I thought that while she was intelligent, she was not the brightest person out there.
So I had thought at the time we first dated, that perhaps, I could help her out and at the same time, help myself a bit too. Then it started one day, I dont want you to work at all she would say, as I can support us.
Then next there were problems with our friends, and later another problem developed between her and not one but two of my neices that I was once close to, and later also with their children.
None of them too were to be contacted any further as they failed to live up to her expectations, apparently?.
For close to the 2 and a half years we were together, apparently, I surprised myself as I was willing to stand by and watch her destroy every thing and almost all of my own personal relationships that I had had with many other persons.
Secondly, there were apartment building dwellers that she disliked, as they too failed to match her lifestyles, or had themselves some other issues.
But next and thankfully, lastly, she started to tell me that I was looking at other women and that she was jealous about it.
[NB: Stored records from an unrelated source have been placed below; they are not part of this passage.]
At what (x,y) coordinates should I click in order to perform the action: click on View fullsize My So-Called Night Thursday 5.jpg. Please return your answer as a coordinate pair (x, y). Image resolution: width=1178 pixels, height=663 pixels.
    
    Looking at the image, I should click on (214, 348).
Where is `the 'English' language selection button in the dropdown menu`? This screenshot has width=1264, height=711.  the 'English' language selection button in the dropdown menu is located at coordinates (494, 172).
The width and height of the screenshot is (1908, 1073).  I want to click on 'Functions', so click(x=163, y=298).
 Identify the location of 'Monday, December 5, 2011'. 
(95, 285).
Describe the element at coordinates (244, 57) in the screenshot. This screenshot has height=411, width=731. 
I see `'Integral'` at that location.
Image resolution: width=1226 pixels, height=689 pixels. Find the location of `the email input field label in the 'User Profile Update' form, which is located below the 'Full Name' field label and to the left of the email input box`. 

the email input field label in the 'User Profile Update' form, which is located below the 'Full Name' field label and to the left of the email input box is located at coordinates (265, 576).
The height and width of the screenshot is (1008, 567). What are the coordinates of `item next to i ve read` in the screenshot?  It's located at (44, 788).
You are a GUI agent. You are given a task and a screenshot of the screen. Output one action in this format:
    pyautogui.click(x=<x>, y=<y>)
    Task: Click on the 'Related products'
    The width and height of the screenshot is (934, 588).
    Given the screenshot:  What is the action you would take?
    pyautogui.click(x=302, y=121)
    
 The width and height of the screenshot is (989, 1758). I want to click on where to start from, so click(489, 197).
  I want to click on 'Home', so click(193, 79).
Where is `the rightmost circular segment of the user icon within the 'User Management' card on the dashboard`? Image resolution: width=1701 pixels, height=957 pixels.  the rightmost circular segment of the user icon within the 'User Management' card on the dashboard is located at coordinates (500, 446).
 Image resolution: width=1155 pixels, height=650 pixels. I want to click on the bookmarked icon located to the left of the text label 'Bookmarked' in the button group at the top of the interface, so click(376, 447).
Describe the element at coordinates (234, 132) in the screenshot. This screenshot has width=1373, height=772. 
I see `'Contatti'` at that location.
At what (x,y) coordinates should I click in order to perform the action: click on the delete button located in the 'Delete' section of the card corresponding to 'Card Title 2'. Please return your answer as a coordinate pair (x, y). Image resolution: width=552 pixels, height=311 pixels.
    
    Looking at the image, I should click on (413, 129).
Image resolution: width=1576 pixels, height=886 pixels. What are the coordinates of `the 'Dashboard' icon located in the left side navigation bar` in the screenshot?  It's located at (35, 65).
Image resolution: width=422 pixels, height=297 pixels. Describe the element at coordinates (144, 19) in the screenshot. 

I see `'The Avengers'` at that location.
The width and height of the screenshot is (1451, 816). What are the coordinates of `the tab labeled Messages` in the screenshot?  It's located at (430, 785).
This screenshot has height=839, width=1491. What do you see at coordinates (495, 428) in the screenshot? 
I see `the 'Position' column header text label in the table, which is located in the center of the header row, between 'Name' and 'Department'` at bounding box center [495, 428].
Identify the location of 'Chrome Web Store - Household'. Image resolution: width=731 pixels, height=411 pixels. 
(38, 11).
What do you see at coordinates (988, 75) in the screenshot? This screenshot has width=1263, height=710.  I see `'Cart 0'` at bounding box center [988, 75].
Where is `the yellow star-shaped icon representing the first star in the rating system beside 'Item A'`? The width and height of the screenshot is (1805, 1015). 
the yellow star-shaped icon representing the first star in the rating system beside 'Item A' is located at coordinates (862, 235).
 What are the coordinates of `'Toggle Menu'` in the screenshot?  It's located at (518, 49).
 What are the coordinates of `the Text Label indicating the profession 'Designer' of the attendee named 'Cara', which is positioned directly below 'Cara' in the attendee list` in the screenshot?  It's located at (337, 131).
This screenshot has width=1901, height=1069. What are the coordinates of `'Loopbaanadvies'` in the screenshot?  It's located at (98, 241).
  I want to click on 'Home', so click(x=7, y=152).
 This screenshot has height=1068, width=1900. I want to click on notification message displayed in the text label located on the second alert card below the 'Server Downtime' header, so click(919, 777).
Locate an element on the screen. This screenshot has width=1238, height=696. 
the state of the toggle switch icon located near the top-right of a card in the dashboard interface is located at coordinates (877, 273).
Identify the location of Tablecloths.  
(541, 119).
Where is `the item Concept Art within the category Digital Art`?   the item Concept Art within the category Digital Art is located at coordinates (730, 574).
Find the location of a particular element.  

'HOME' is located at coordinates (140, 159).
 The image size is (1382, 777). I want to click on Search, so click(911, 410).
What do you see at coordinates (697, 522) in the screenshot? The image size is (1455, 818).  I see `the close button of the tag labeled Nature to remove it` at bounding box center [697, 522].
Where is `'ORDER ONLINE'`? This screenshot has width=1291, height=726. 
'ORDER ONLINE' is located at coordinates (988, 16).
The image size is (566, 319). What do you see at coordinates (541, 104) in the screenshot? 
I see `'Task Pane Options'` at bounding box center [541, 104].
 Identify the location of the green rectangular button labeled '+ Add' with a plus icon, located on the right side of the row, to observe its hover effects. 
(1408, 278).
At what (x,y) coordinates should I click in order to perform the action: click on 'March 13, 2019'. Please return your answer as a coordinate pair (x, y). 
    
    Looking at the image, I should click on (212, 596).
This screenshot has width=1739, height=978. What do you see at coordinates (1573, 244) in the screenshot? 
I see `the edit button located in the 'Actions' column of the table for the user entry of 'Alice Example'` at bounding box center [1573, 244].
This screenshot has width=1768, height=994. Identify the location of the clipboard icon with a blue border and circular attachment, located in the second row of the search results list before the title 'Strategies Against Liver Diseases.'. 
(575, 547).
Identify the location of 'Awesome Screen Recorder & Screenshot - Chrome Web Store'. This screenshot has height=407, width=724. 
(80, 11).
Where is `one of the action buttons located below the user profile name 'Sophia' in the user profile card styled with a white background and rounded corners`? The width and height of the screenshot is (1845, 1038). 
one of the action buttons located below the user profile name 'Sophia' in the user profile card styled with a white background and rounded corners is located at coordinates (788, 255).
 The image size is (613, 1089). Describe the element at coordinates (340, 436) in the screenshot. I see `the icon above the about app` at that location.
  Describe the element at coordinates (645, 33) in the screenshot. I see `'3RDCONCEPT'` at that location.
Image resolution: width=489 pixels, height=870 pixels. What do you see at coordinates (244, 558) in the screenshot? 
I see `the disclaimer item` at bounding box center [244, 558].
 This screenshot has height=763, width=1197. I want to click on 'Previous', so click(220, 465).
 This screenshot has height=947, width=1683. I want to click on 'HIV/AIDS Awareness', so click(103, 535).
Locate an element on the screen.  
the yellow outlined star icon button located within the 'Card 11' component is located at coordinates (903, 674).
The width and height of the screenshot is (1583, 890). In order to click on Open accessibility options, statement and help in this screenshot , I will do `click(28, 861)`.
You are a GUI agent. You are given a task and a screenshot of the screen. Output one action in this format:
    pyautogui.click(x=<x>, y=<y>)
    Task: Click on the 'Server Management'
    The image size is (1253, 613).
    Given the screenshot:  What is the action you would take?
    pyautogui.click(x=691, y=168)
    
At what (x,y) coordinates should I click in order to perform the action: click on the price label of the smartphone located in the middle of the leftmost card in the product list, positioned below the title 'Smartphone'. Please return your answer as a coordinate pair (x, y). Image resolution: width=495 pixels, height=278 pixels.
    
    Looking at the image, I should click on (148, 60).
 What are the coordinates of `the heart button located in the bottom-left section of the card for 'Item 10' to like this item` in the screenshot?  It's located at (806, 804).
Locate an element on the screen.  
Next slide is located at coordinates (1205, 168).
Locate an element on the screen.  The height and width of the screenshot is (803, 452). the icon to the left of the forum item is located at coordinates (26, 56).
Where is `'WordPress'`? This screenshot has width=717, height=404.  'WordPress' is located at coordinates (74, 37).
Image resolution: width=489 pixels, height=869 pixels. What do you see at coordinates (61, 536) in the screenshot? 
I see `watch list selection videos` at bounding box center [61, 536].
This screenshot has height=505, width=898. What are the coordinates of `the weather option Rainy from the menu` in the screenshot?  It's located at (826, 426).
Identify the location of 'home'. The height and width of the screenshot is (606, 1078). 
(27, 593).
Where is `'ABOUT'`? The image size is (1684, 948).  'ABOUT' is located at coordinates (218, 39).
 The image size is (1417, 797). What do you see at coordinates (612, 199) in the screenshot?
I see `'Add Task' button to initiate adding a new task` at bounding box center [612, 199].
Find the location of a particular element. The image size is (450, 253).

I said she was letting her imagination get the better of her, and sometimes, but almost daily, she would tell me that I would be sneaking a peek looking at the girl or woman in question looking off the bus’ windows, while enroute.
Then it was while we were standing waiting for the daily bus, then while we on the bus, then at the destination where she held a job as a call centre service representative for a major credit card there.
Apparently during staff meal and morning or afternoon breaks, they all get together to discuss their personal lives there that they have too, and then as a group, seemingly then next decide what is best for them in their own lives.
During our later in the day conversation, I just listened while she told me that on several occasions, she would be told that she was called a darling and further that some other fellow # 2 was also interested in developing with her, a possible relationship and that she had considered it because ours was going south?
Now, I am sure that I have many issues of my own, but getting her to finally leave my home is the best that I could hope for.
Now the hard part, when she realizes that I have too gone, can I stay away from her longterm? I certainly hope so.